Patients with TECSA are more likely to be male, older, and less severely obese. Comorbid cardiovascular and cerebrovascular diseases, particularly CHF, are significant risk factors. For example, Bitter et al. reported a TECSA prevalence of 18% in OSA patients with CHF, compared to 0.56% in those without heart failure. Additionally, long-term opioid use has been linked to CSA, although it has not been consistently identified as a risk factor for TECSA.
Treatment
CPAP Therapy:
In some patients, TECSA is self-limited, and CSA events resolve spontaneously with continued CPAP therapy. However, in others, central apneas persist, necessitating alternative treatments. Studies have shown that CSA events naturally disappear in some patients after a few months of CPAP therapy, likely due to improved ventilatory control stability and lung volume. However, CPAP is ineffective in some cases, and poor initial experiences with CPAP due to TECSA can lead to poor compliance or therapy termination.
BiPAP with a Back-Up Respiratory Rate:
Bilevel positive airway pressure with a back-up respiratory rate (BiPAP-S/T) is an effective alternative for patients who do not respond to CPAP. BiPAP-S/T provides expiratory positive airway pressure to eliminate obstructive events and inspiratory positive airway pressure with back-up ventilation to prevent hypoventilation. Studies have shown that BiPAP is superior to CPAP in treating TECSA, particularly in patients with complex sleep apnea syndrome (CompSAS).
Adaptive Servo-Ventilation (ASV):
ASV is a novel ventilatory mode that dynamically adjusts inspiratory pressure support and back-up respiratory rate based on the patient’s respiratory output. ASV is highly effective in treating TECSA, significantly reducing residual AHI and improving patient compliance. Studies have demonstrated that ASV is more effective than CPAP or BiPAP in resolving CSA events and improving symptoms in TECSA patients.
Medications:
Medications such as acetazolamide, trazodone, and eszopiclone have been explored as adjuncts to PAP therapy. Acetazolamide, a carbonic anhydrase inhibitor, can modulate loop gain and has been shown to be effective in some cases of TECSA. Trazodone and eszopiclone increase the respiratory arousal threshold, potentially reducing central apneas. However, more research is needed to confirm the effectiveness and safety of these medications.
Oxygen Therapy:
Oxygen supplementation can reduce loop gain and may be helpful in treating TECSA, particularly in patients with CHF-CSA. Short-term studies have shown that oxygen therapy reduces central respiratory events in some patients, but more evidence is needed before it can be recommended as a standard treatment for TECSA.
CO2 Supplementation:
Inhaling low concentrations of CO2 has been explored as a treatment for TECSA, as it can increase PaCO2 levels and prevent central apneas.

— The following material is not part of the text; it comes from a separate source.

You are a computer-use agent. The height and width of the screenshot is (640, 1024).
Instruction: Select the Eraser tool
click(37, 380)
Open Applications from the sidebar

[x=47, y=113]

However, concerns about safety and side effects have limited its use to experimental settings.
Future Directions
Despite significant progress in understanding TECSA, many questions remain. Large-scale epidemiological studies with rigorous designs are needed to clarify the prevalence and natural course of TECSA. Additionally, identifying specific clinical and polysomnographic predictors of TECSA development and outcomes is crucial. Further research is also needed to develop novel treatment approaches and optimize existing therapies for TECSA.

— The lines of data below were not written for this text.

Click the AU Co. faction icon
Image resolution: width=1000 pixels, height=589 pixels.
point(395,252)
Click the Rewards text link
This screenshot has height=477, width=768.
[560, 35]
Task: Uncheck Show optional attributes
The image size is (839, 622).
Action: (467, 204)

In conclusion, TECSA is a complex and heterogeneous condition that poses challenges in the treatment of OSA. Understanding its mechanisms, risk factors, and treatment options is essential for improving patient outcomes. Future studies should focus on large-scale surveys, basic scientific research, and clinical trials to address the remaining uncertainties and improve the management of TECSA.